= Beginning of Section =

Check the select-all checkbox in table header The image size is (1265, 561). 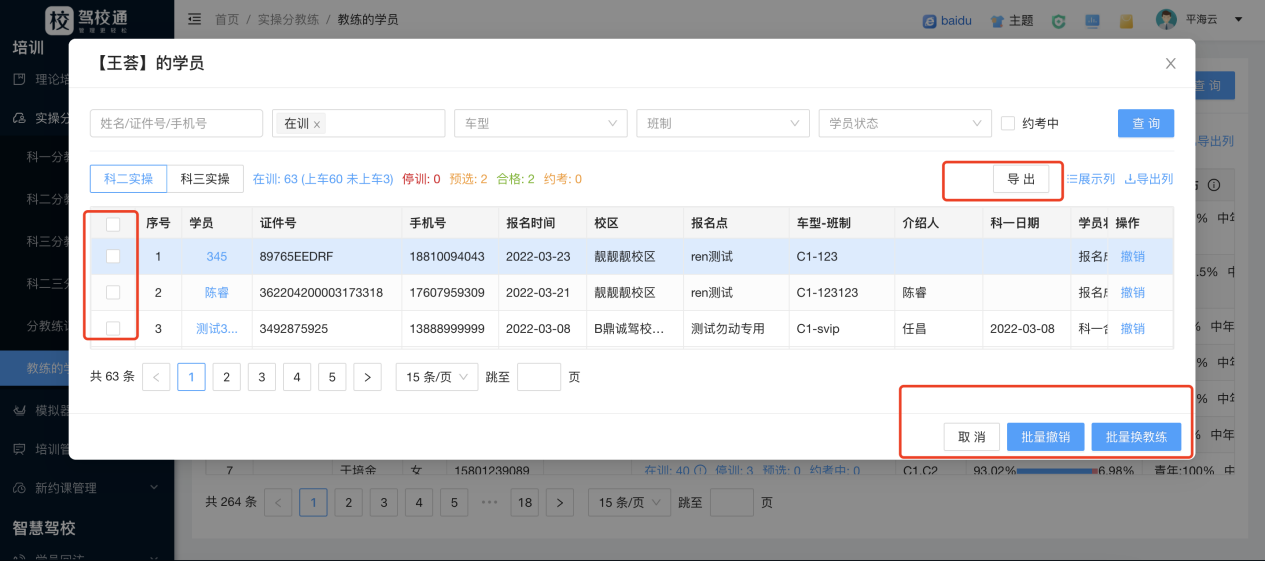(x=113, y=224)
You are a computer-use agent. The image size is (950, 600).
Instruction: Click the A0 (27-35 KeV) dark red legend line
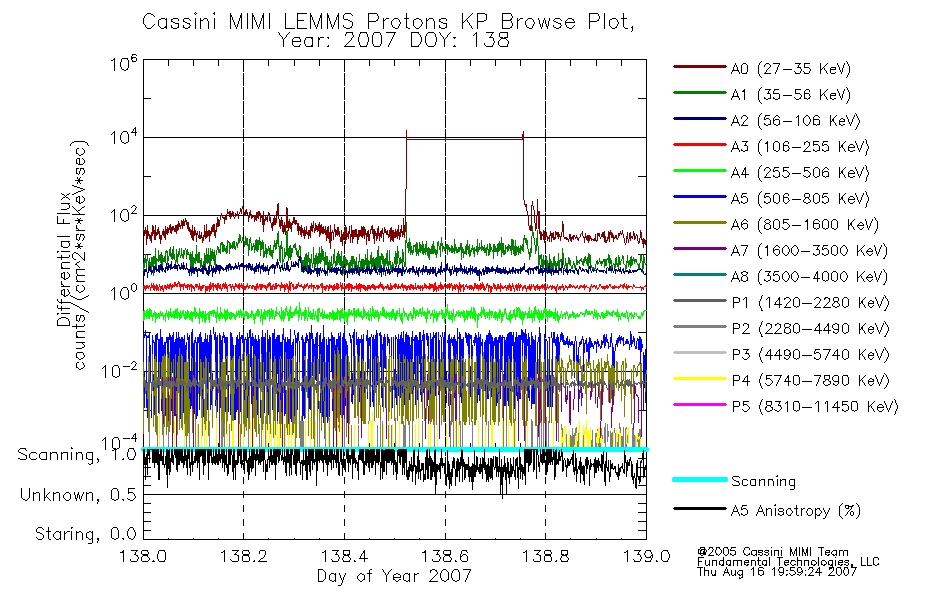point(700,67)
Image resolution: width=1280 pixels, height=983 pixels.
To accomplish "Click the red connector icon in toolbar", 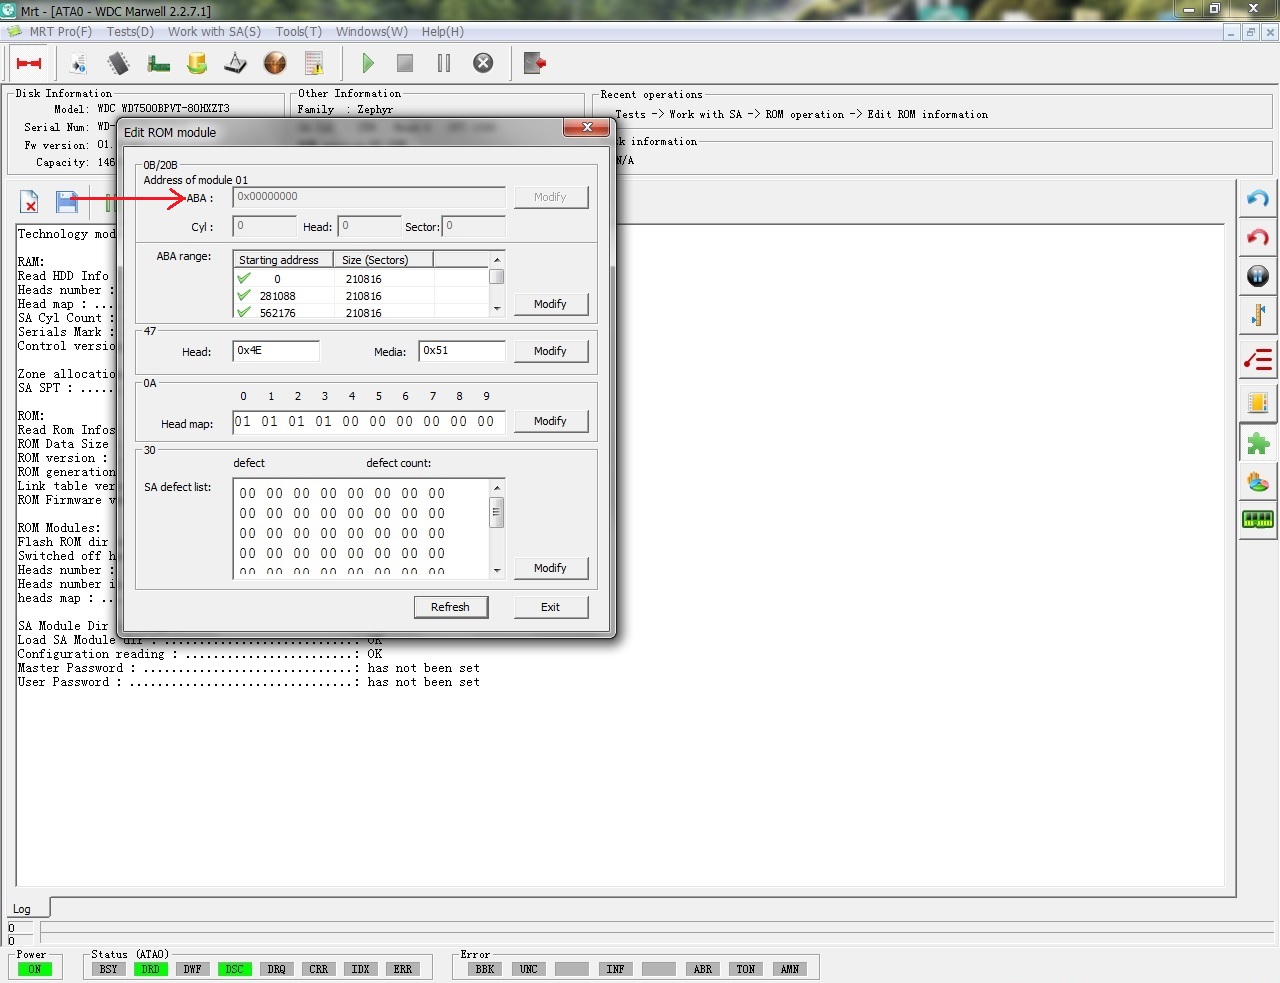I will [x=29, y=63].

= End of Section =

What is required: Reproduce the lines above beginning at the line that contains "You are a computer-use" and ending at the line that contains "Image resolution: width=1280". No pictures.

Solution for this problem:
You are a computer-use agent. The image size is (950, 600).
Instruction: Click the A0 (27-35 KeV) dark red legend line
point(700,67)
Image resolution: width=1280 pixels, height=983 pixels.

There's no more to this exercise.